DIRECTIONS: State how many lines of the records below contain the word "perform". Give only the number.

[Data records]
━━━━━━━━━━━━━━━━
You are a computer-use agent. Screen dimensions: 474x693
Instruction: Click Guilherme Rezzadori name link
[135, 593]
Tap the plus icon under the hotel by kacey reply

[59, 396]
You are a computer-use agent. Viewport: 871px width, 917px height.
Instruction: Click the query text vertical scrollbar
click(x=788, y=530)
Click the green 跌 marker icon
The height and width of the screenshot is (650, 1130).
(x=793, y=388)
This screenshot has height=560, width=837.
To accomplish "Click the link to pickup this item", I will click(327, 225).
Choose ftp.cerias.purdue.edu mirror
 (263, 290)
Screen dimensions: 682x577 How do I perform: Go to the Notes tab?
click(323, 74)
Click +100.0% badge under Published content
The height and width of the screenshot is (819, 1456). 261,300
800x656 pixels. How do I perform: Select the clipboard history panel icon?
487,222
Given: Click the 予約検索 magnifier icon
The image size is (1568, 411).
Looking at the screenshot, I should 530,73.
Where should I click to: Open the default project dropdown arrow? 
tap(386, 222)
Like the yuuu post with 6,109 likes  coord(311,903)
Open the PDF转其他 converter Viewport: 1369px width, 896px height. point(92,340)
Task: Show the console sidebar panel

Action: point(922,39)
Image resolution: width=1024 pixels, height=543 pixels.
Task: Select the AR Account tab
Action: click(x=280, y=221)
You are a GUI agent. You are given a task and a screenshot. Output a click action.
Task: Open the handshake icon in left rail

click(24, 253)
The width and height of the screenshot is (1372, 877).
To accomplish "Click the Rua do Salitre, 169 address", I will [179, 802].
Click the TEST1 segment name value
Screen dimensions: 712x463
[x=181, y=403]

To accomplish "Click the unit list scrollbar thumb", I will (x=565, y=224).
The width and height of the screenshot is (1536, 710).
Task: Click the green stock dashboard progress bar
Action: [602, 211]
━━━━━━━━━━━━━━━━
SOLUTION FOR THIS TASK: 2